It only occurred to me later, years later, that she was not just a mom. But a woman. Even then lonely and heartbroken, widowed too young - as though there is ever a right time to be widowed - facing an uncertain financial future, accustomed to a lifestyle she even then must have known was no longer sustainable.
Her smile when she addressed me that day gave away none of it. "Lindy, would you like a drink?" she asked.
I blinked, befuddled. Lindy likely was thirsty, but I would have bet doughnuts to dollars she'd already found an open toilet. Then I realized she was speaking to me.
And so our relationship began. Sue Allen eventually became my mother-in-law, later my son's grandmother and soon after that, my ex-mother-in-law. Strained by the divorce, torn by the custody battle, our relationship - bound by my son - was always that of family.
Sue Allen died last Wednesday at the age of 79. She died alone, in a hospital, with tubes up her nose, a band Velcroed to her forehand, rubber strips of some sort holding yet another medical measuring tool cutting into her cheeks. The last time I saw her, her depleted body was little more than a slight rise under a white sheet. The last time her eyes opened to mine, they were big, brown moons in a face strangely smooth and youthfully shining illness.
Almost two decades passed between the first and the last time our eyes met.
In the time between, I remember countless evenings spent in her Denver home, with Zach's brother and sister, and later their spouses and husbands, gathered inside the sprawling townhouse. She loved antiques and the finer things in life. Her hair was always expertly done, clothes fashionable and flattering, nails professionally polished. She was without fail, and for every day that I knew her, ladylike and dignified.
Sue Allen also could cook, and I remember big, meat-centric meals, the cut of choice sometimes grilled, sometimes roasted for hours, the meals always framed by endless glasses of red wine and the smoke of cigarettes. She and all three of her children smoked. I was always trying in vain to escape, to find a piece of furniture, a corner of the home, not saturated with cigarette smoke. I never found it because this was just part of the drill, the price paid for good food and a soon-robust family that often overwhelmed me with its wide-ranging personalities and issues.

_EXTRACTED MATERIAL_
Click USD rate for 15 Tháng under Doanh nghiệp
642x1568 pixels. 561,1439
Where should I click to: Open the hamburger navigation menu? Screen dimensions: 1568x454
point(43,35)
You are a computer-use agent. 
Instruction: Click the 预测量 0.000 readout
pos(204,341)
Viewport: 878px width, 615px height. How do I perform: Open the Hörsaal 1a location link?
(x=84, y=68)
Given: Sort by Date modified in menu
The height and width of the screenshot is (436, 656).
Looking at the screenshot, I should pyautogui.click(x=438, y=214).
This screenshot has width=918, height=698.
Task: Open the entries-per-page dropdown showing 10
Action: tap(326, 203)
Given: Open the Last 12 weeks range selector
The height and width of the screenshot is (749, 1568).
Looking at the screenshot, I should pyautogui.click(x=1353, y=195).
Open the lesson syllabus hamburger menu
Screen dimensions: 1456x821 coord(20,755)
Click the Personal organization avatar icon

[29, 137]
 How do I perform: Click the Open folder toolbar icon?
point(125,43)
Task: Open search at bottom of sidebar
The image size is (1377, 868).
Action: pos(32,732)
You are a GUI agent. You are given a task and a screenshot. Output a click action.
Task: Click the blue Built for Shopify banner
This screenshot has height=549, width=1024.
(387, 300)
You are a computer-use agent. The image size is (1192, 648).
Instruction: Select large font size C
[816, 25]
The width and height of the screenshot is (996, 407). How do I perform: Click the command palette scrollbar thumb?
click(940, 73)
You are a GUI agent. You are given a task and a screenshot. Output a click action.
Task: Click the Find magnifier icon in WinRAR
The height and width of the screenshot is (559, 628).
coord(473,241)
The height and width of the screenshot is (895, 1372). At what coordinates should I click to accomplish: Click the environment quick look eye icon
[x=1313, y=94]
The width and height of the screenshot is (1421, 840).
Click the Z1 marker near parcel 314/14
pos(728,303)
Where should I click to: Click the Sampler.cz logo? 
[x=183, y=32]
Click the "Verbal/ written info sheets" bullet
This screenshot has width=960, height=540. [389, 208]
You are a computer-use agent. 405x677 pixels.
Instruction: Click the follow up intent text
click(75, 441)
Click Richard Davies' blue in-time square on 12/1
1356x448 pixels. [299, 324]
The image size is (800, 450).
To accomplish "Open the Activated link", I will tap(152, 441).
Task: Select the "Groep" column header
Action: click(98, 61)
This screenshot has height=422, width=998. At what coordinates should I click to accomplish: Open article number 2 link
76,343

_YOUR INSTRUCTIONS_
In the remembrance of Sue Allen, how old was she when she died?

_ANSWER_
She was 79.